▶ What is required: Which of the lines below holds the string "dimensions"? Copy every line that does.

▶ Stored data entries:
··········

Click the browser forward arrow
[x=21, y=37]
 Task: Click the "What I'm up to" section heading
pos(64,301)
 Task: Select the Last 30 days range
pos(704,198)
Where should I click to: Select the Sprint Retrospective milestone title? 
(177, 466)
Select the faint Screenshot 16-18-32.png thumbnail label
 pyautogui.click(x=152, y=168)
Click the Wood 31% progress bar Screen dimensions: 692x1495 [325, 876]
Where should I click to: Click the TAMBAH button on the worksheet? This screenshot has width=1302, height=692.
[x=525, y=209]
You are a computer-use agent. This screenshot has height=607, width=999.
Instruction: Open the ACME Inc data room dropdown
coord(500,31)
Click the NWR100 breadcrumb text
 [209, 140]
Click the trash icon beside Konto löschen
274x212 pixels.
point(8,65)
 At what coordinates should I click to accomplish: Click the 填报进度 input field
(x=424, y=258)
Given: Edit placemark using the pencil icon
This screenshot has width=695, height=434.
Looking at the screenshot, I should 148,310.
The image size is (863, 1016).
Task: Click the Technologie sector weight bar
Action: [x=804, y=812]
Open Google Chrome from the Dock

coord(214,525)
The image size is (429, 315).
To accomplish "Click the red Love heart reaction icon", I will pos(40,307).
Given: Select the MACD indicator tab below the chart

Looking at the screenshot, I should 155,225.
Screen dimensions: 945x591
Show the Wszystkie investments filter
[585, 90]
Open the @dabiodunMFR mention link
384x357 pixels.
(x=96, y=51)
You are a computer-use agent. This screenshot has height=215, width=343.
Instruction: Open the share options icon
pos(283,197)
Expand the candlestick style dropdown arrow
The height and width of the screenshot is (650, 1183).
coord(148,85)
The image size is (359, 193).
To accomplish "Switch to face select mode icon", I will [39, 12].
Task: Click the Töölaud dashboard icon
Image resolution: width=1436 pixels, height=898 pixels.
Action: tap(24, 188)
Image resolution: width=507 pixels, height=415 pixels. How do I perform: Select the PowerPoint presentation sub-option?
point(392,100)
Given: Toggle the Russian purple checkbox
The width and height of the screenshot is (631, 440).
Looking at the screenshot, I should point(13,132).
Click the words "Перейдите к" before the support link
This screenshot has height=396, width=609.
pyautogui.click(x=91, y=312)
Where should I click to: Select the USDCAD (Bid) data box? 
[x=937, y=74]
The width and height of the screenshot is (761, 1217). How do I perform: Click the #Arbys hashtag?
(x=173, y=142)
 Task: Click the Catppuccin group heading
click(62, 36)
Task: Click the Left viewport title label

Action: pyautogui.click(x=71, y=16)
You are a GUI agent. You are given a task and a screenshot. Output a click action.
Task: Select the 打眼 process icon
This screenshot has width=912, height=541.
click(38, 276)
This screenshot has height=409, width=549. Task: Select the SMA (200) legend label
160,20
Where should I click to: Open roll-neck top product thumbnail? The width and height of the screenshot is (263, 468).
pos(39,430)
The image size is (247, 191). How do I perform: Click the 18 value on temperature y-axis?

··········

▶ Your response:
Click the Wood 31% progress bar Screen dimensions: 692x1495 [325, 876]
Screen dimensions: 945x591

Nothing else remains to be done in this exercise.